EXERCISE DESCRIPTION = The entries below are to be retyped exactly. Preserve every word.

ENTRIES SUPPLIED START

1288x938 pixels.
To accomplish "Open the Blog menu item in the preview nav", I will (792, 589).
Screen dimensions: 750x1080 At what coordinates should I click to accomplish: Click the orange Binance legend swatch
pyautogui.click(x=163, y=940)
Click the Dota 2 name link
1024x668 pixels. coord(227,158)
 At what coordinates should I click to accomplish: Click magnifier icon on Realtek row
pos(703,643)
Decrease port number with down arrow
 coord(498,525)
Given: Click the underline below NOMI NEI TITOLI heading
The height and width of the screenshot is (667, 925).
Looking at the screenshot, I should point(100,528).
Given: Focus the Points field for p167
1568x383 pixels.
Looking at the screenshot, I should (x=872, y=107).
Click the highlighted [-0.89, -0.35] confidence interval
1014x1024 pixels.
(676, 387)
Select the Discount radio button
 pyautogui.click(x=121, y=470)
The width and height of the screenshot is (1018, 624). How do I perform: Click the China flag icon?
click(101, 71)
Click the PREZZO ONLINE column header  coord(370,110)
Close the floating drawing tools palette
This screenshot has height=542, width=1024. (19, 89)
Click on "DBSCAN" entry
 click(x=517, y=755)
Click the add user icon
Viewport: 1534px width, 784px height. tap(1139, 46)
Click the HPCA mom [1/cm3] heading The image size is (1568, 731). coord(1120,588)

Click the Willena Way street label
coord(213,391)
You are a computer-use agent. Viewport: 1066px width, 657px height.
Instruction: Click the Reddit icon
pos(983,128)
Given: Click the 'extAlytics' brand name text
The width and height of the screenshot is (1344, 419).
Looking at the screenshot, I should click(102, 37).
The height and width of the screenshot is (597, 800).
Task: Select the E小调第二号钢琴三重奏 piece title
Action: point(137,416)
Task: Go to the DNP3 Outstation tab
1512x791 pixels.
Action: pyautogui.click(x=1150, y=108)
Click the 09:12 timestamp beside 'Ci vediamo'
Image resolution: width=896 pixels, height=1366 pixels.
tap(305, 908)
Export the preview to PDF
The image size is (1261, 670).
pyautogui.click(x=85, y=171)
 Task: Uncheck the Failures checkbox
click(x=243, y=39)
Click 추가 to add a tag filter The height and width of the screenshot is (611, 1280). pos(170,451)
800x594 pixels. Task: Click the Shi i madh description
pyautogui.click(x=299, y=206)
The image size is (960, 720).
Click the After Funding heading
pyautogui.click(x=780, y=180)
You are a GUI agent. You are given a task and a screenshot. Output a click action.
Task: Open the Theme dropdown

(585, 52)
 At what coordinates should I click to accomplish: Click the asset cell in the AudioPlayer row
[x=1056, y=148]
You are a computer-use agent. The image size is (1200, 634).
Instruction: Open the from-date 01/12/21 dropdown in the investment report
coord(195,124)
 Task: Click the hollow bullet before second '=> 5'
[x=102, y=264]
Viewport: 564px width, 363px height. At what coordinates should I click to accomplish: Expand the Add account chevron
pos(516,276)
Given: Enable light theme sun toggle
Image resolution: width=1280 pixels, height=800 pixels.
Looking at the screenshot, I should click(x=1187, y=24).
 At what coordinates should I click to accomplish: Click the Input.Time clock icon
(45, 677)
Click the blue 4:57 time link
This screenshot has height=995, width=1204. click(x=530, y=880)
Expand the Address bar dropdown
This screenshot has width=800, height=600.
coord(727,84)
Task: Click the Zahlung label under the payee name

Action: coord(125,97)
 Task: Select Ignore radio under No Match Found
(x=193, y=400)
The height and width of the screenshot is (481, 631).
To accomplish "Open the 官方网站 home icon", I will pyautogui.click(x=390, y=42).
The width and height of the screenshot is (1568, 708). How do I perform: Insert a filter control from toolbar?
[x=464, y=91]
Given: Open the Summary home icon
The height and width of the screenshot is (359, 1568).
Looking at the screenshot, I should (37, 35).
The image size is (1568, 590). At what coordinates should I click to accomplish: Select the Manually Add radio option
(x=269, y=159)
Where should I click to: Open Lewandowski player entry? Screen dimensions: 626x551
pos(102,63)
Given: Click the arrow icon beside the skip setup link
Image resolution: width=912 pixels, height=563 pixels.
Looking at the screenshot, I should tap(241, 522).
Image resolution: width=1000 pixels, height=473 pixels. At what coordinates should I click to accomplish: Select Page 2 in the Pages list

ENTRIES SUPPLIED END

SOLVED PROBLEM =
1288x938 pixels.
To accomplish "Open the Blog menu item in the preview nav", I will (792, 589).
Screen dimensions: 750x1080 At what coordinates should I click to accomplish: Click the orange Binance legend swatch
pyautogui.click(x=163, y=940)
Click the Dota 2 name link
1024x668 pixels. coord(227,158)
 At what coordinates should I click to accomplish: Click magnifier icon on Realtek row
pos(703,643)
Decrease port number with down arrow
 coord(498,525)
Given: Click the underline below NOMI NEI TITOLI heading
The height and width of the screenshot is (667, 925).
Looking at the screenshot, I should point(100,528).
Given: Focus the Points field for p167
1568x383 pixels.
Looking at the screenshot, I should (x=872, y=107).
Click the highlighted [-0.89, -0.35] confidence interval
1014x1024 pixels.
(676, 387)
Select the Discount radio button
 pyautogui.click(x=121, y=470)
The width and height of the screenshot is (1018, 624). How do I perform: Click the China flag icon?
click(101, 71)
Click the PREZZO ONLINE column header  coord(370,110)
Close the floating drawing tools palette
This screenshot has height=542, width=1024. (19, 89)
Click on "DBSCAN" entry
 click(x=517, y=755)
Click the add user icon
Viewport: 1534px width, 784px height. tap(1139, 46)
Click the HPCA mom [1/cm3] heading The image size is (1568, 731). coord(1120,588)

Click the Willena Way street label
coord(213,391)
You are a computer-use agent. Viewport: 1066px width, 657px height.
Instruction: Click the Reddit icon
pos(983,128)
Given: Click the 'extAlytics' brand name text
The width and height of the screenshot is (1344, 419).
Looking at the screenshot, I should click(102, 37).
The height and width of the screenshot is (597, 800).
Task: Select the E小调第二号钢琴三重奏 piece title
Action: point(137,416)
Task: Go to the DNP3 Outstation tab
1512x791 pixels.
Action: pyautogui.click(x=1150, y=108)
Click the 09:12 timestamp beside 'Ci vediamo'
Image resolution: width=896 pixels, height=1366 pixels.
tap(305, 908)
Export the preview to PDF
The image size is (1261, 670).
pyautogui.click(x=85, y=171)
 Task: Uncheck the Failures checkbox
click(x=243, y=39)
Click 추가 to add a tag filter The height and width of the screenshot is (611, 1280). pos(170,451)
800x594 pixels. Task: Click the Shi i madh description
pyautogui.click(x=299, y=206)
The image size is (960, 720).
Click the After Funding heading
pyautogui.click(x=780, y=180)
You are a GUI agent. You are given a task and a screenshot. Output a click action.
Task: Open the Theme dropdown

(585, 52)
 At what coordinates should I click to accomplish: Click the asset cell in the AudioPlayer row
[x=1056, y=148]
You are a computer-use agent. The image size is (1200, 634).
Instruction: Open the from-date 01/12/21 dropdown in the investment report
coord(195,124)
 Task: Click the hollow bullet before second '=> 5'
[x=102, y=264]
Viewport: 564px width, 363px height. At what coordinates should I click to accomplish: Expand the Add account chevron
pos(516,276)
Given: Enable light theme sun toggle
Image resolution: width=1280 pixels, height=800 pixels.
Looking at the screenshot, I should click(x=1187, y=24).
 At what coordinates should I click to accomplish: Click the Input.Time clock icon
(45, 677)
Click the blue 4:57 time link
This screenshot has height=995, width=1204. click(x=530, y=880)
Expand the Address bar dropdown
This screenshot has width=800, height=600.
coord(727,84)
Task: Click the Zahlung label under the payee name

Action: coord(125,97)
 Task: Select Ignore radio under No Match Found
(x=193, y=400)
The height and width of the screenshot is (481, 631).
To accomplish "Open the 官方网站 home icon", I will pyautogui.click(x=390, y=42).
The width and height of the screenshot is (1568, 708). How do I perform: Insert a filter control from toolbar?
[x=464, y=91]
Given: Open the Summary home icon
The height and width of the screenshot is (359, 1568).
Looking at the screenshot, I should (37, 35).
The image size is (1568, 590). At what coordinates should I click to accomplish: Select the Manually Add radio option
(x=269, y=159)
Where should I click to: Open Lewandowski player entry? Screen dimensions: 626x551
pos(102,63)
Given: Click the arrow icon beside the skip setup link
Image resolution: width=912 pixels, height=563 pixels.
Looking at the screenshot, I should tap(241, 522).
Image resolution: width=1000 pixels, height=473 pixels. At what coordinates should I click to accomplish: Select Page 2 in the Pages list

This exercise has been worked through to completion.